To boot off of flash, I have to make a "second stage bootloader". It's supposed to enable XIP (eXecute In Place, directly from flash) on the flash and then branch to an entry point. But if I am ever confronted with it, I would be inclined to simply copy flash into SRAM and branch into that SRAM. Flash XIP mode reconfigures the SPI interface to speak a different protocol (implicit command headers I guess), and you have to go through some dance to turn it on or off to, for example, write to flash.
Here's blink-20230506.tgz (a snapshot from my git repository), a blinky written in ASM, targetting SRAM, with no dependencies (it even has its own ldscript). It blinks the LED 4 times (toggling about once per second) and then reboots from the WDT.
As an aside, the .thumb_func directive seems to be history. The idiom to make a "thumb function" (so its address will be odd to indicate thumbness to anything that branches to it) is now:
.global foo .type start,function foo:
I wanted to be able to write to the Pico without mounting the fake filesystem or doing anything privileged, so that calls for a libusb userspace program. I started out trying to make a libusb mass storage driver, and I got most of the way there but I just felt so stupid decoding a FAT filesystem just to stream a UF2 file.
So I used the PICOBOOT protocol instead. The RP2040 bootrom supports two USB interfaces -- mass storage and PICOBOOT. PICOBOOT is nice and simple and really not that different from mass storage. So it's easy to support. So now I simply plug it in, run picoprog foo.elf, and a second later it reboots into my program...and then when my program finishes (allows WDT to elapse), it is ready to receive another one! It is so convenient!
That happens to mean I don't need UF2 anymore so this is now completely free of any Raspberry SDK components.
Download my picoprog tool: picoprog-20230521.tar.gz. (you will be better off using the one from git!).
And now I've got a C blinky, which also demonstrates a systick ISR to show that I can trap interrupts in an SRAM program. So that shows a broad range of functionality working without any SDK. Seems pretty approachable. Here: cblink-20230513.tar.gz.

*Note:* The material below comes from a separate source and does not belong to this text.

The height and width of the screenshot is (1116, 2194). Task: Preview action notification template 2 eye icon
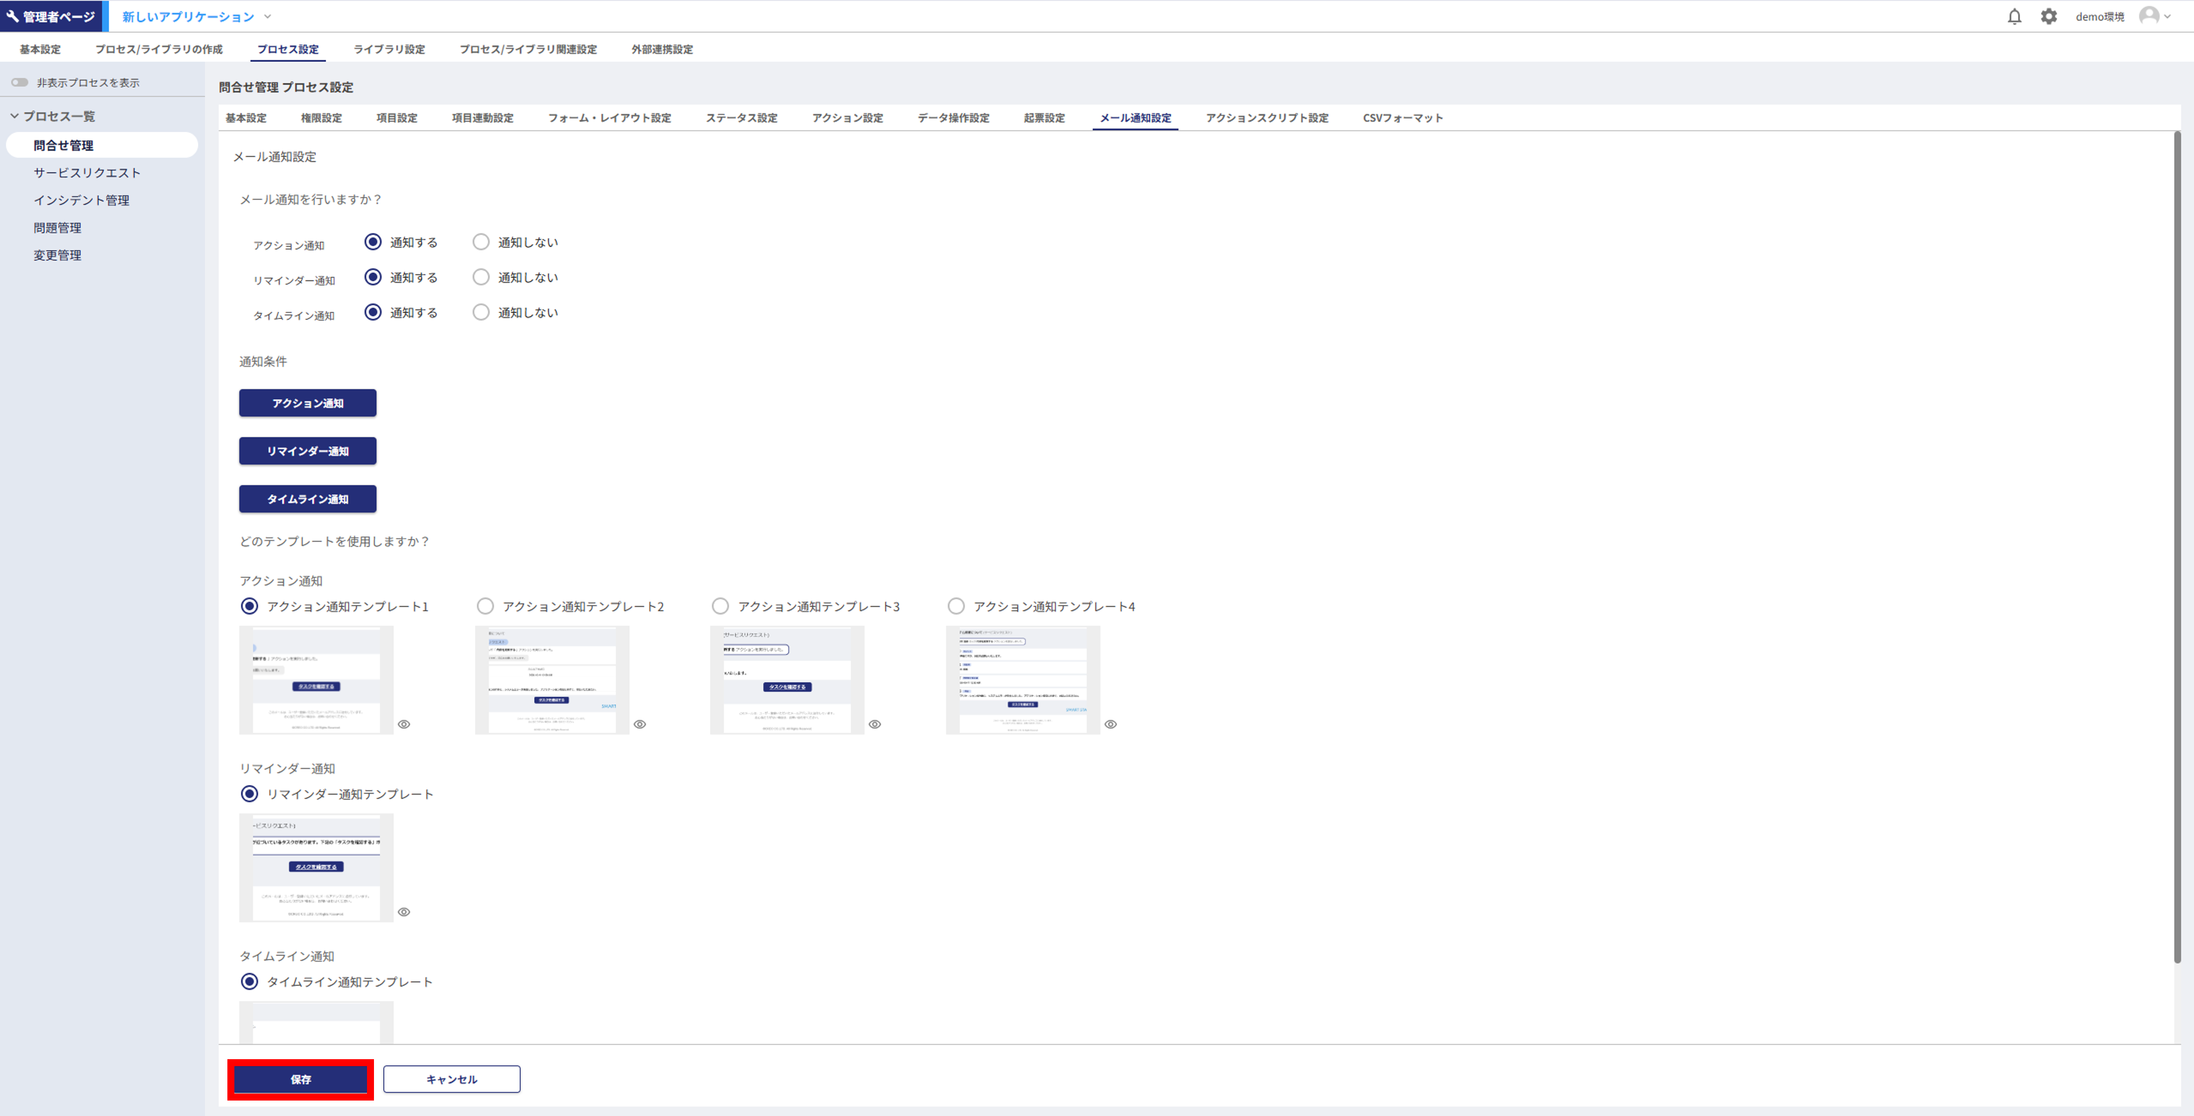point(640,724)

Had a hiccup in my progress to track down this gcc bug. It will intermittently translate any NULL pointer dereference (including all of the members of the struct I'm using to reference the bootrom's header) into a ".inst 0xdeff", which is the standardized encoding for the "UDF" undefined instruction. I assume it generates a processor fault of some sort. Since that will terminate execution, gcc doesn't compile the rest of the function.
So, add -fno-delete-null-pointer-checks -fwrapv to your gcc commandline. The "overflow is undefined so obviously programmer intent is impossible to discern" mess was bad enough (that's the -fwrapv), but this is a new low. No one wants NULL pointer dereferences to be silently turned into illegal instructions. At most, someone might enjoy a compile-time diagnostic (error message). They're intentionally antagonizing programmers because the standard says they can. This is evil.

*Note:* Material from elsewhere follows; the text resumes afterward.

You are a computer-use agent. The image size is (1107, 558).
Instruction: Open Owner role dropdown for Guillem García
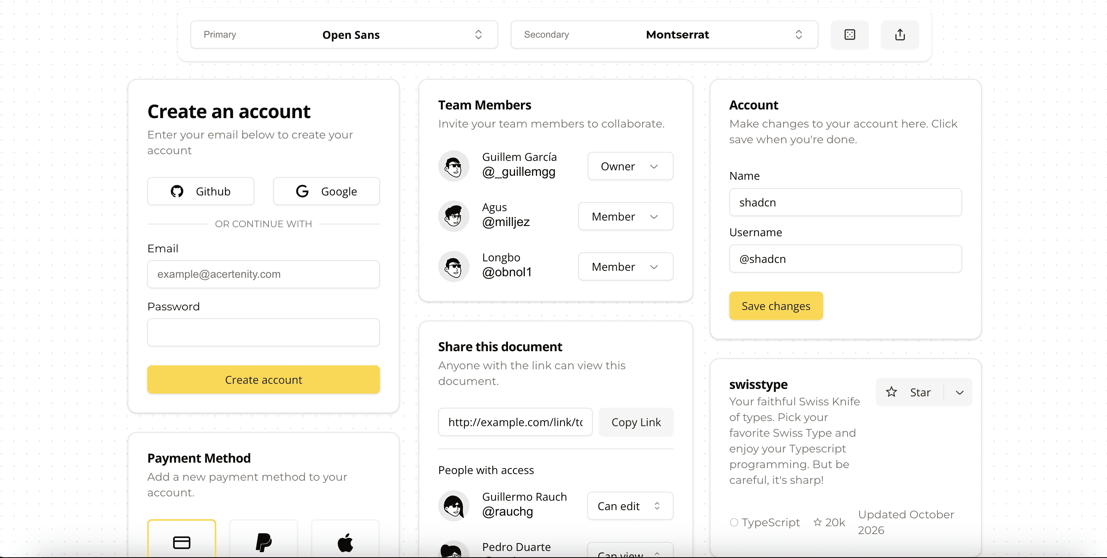[x=630, y=166]
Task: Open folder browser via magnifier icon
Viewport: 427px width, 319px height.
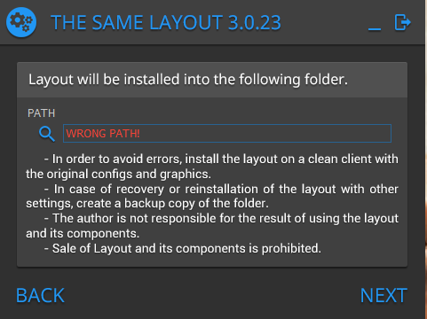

Spent a while discovering with the fact that the RP2040 requires 256 byte alignment for the vector table (VTOR), even though the ARMv6-M manual only says 128 byte (but it also says implementation defined). Sigh.
I worked out all the kinks in my second-stage boot loader. So now it can boot from SRAM (blink_sram.elf), a flash loader that copies .text and .rodata into SRAM and then executes from SRAM (blink_fl.elf), or in XIP mode where it accesses .text and .rodata directly from flash (blink_xip.elf). So the C blinky is now roughly a minimal complete SDK. It now has everything I wish had come in the box with the Pico: cblink-20230521.tar.gz.
In the process, worked out all the details in picoprog (get the 20230521 picoprog above). Really, if you're working with my stuff, you should just clone the git repository and work from that.